> _What is being asked_
Consider the listing below. Extract exactly the lines from the line containing "free credit at KAYA88 (105, 331)" to the line containing "Free credit RM10 (67, 1271)", both included.

> _Data in this exercise_
####

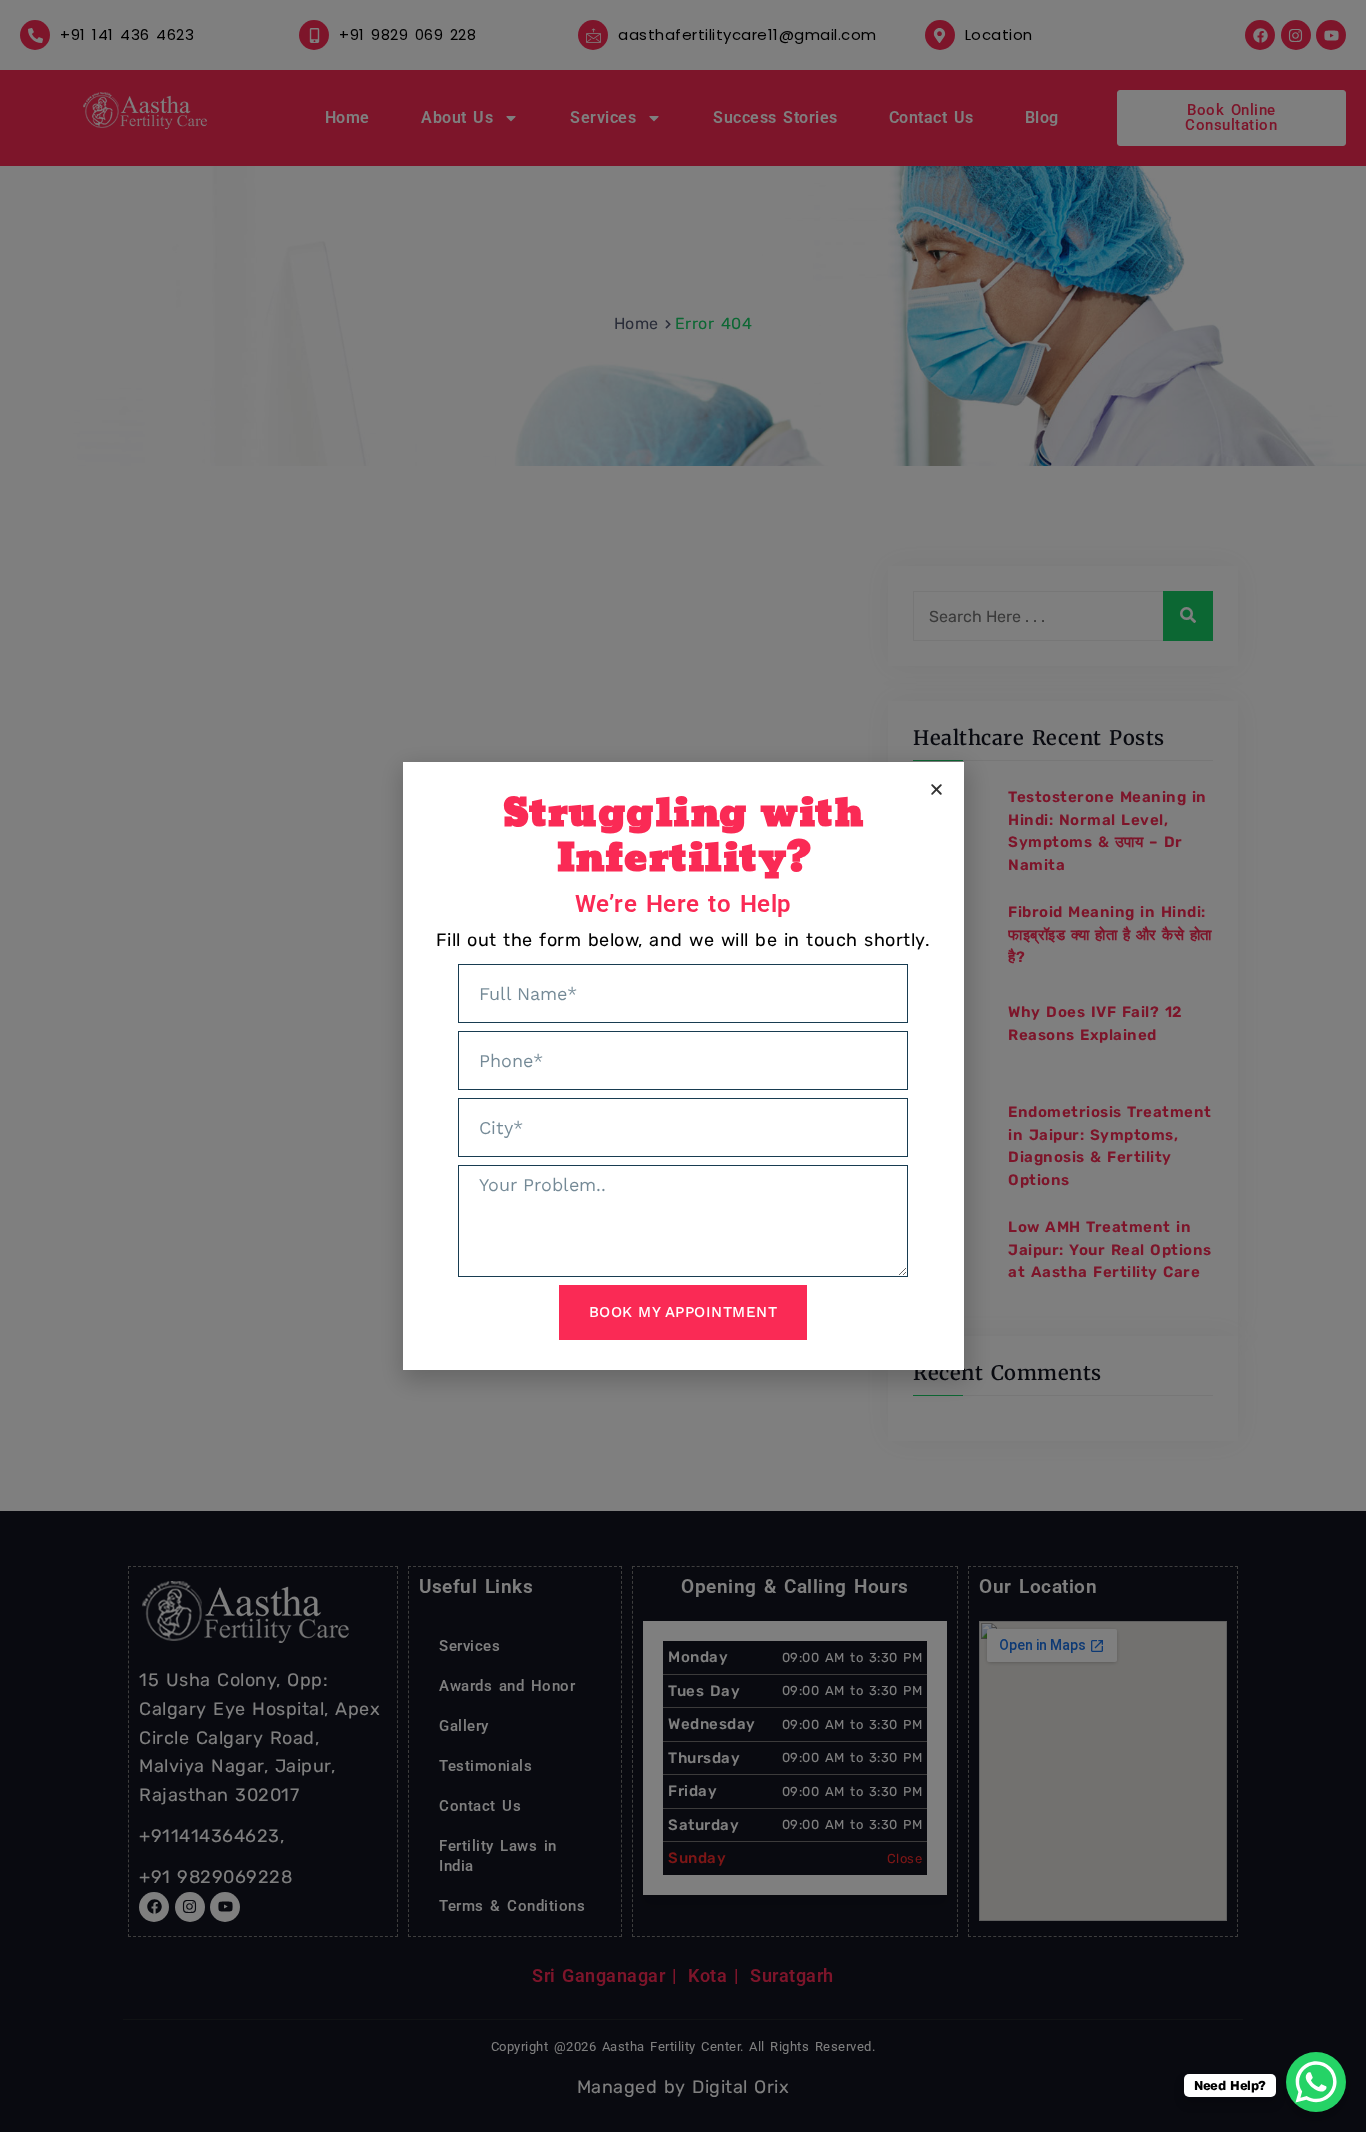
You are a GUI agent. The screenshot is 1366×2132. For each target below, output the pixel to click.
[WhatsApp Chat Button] (1316, 2082)
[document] (683, 1066)
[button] (936, 789)
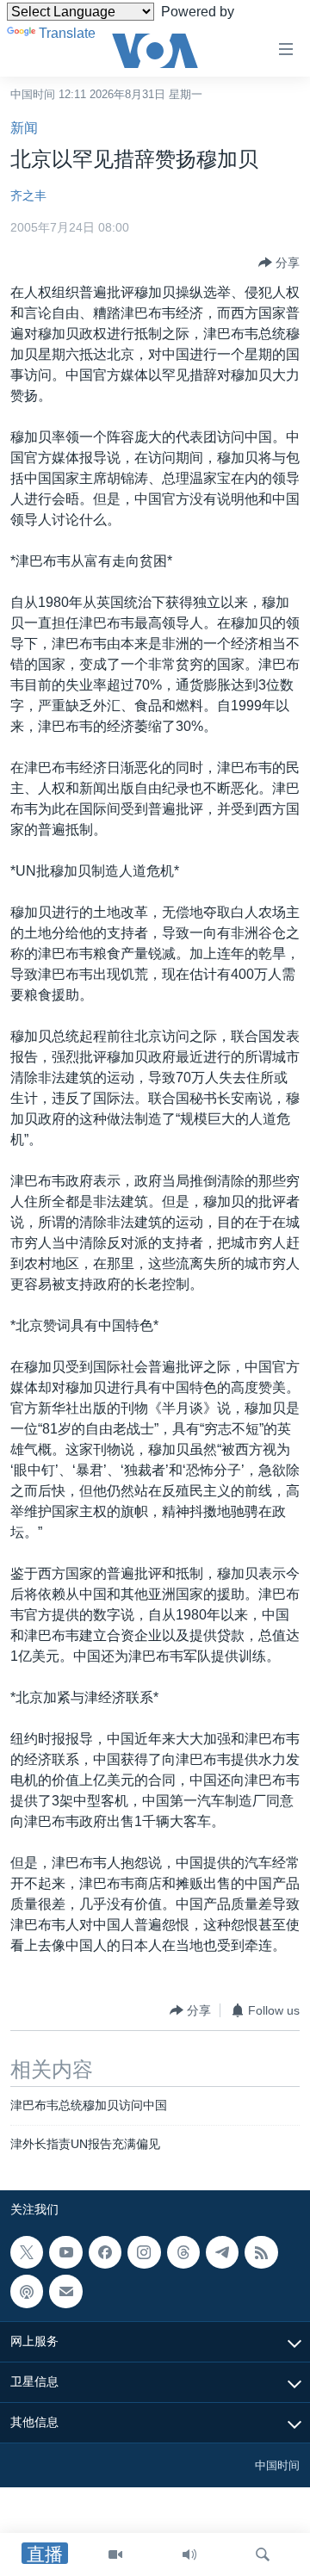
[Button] (279, 262)
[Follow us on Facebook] (105, 2252)
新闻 (24, 128)
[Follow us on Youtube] (65, 2252)
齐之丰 (28, 195)
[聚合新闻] (261, 2252)
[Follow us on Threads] (183, 2252)
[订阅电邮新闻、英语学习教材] (65, 2291)
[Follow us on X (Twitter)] (26, 2252)
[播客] (26, 2291)
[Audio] (189, 2554)
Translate (67, 33)
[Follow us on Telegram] (222, 2252)
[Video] (115, 2554)
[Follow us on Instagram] (143, 2252)
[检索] (262, 2554)
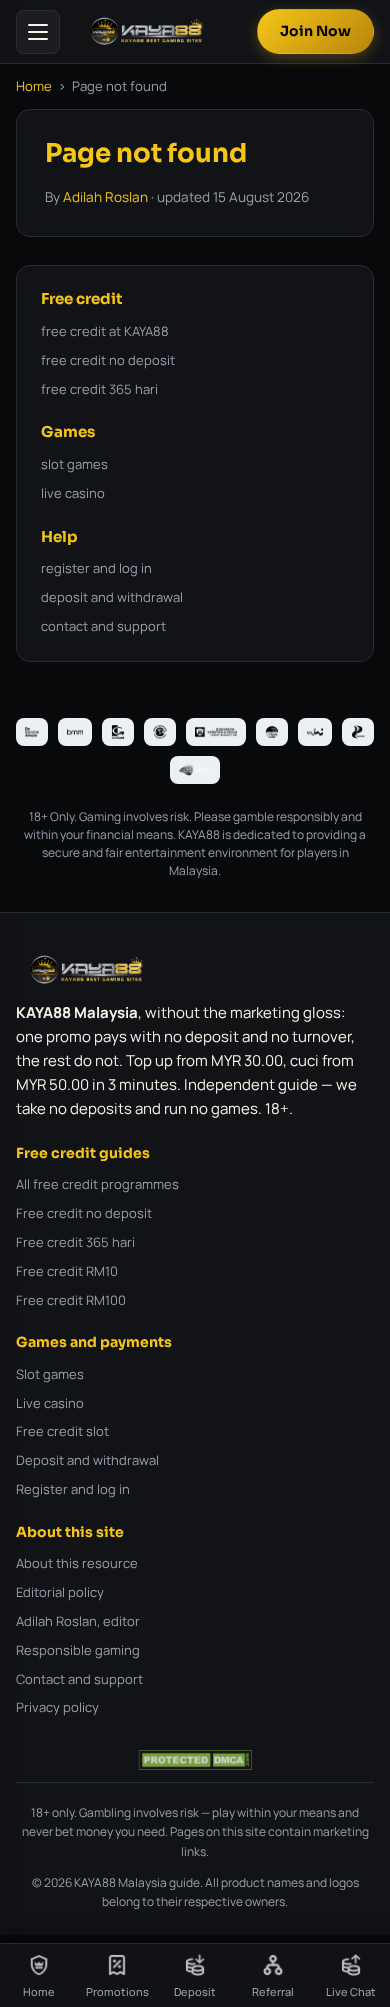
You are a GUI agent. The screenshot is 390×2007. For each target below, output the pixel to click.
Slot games (50, 1374)
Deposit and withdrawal (87, 1460)
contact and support (103, 626)
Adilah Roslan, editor (78, 1621)
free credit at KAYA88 (105, 331)
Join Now (315, 31)
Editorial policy (60, 1592)
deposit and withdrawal (112, 597)
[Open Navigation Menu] (38, 32)
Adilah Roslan (105, 197)
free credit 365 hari (99, 389)
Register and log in (73, 1489)
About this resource (77, 1563)
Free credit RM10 (67, 1271)
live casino (73, 493)
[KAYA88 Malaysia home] (147, 32)
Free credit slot (62, 1431)
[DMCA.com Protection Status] (195, 1760)
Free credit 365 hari (75, 1242)
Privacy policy (57, 1707)
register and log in (96, 568)
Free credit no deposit (84, 1213)
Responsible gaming (78, 1650)
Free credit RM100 (71, 1300)
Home (34, 86)
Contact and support (79, 1679)
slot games (74, 464)
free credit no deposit (108, 360)
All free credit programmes (97, 1184)
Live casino (50, 1403)
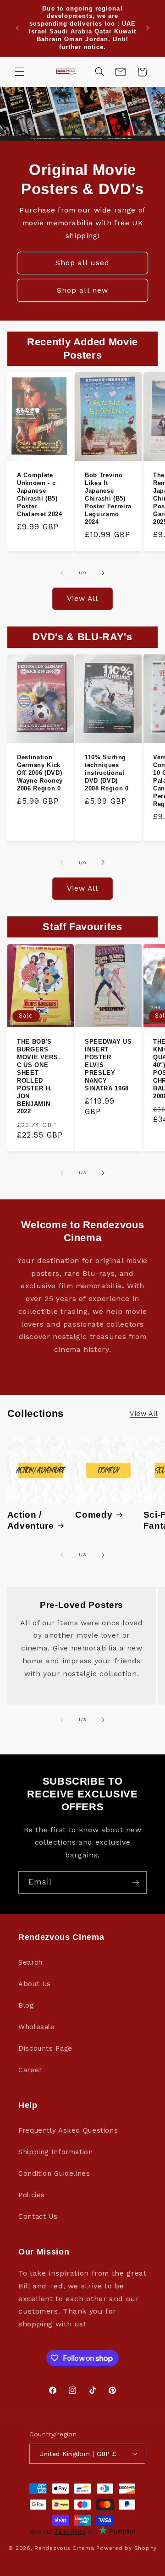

####

> _Exercise response_
free credit at KAYA88 (105, 331)
Join Now (315, 31)
Editorial policy (60, 1592)
deposit and withdrawal (112, 597)
[Open Navigation Menu] (38, 32)
Adilah Roslan (105, 197)
free credit 365 hari (99, 389)
Register and log in (73, 1489)
About this resource (77, 1563)
Free credit RM10 (67, 1271)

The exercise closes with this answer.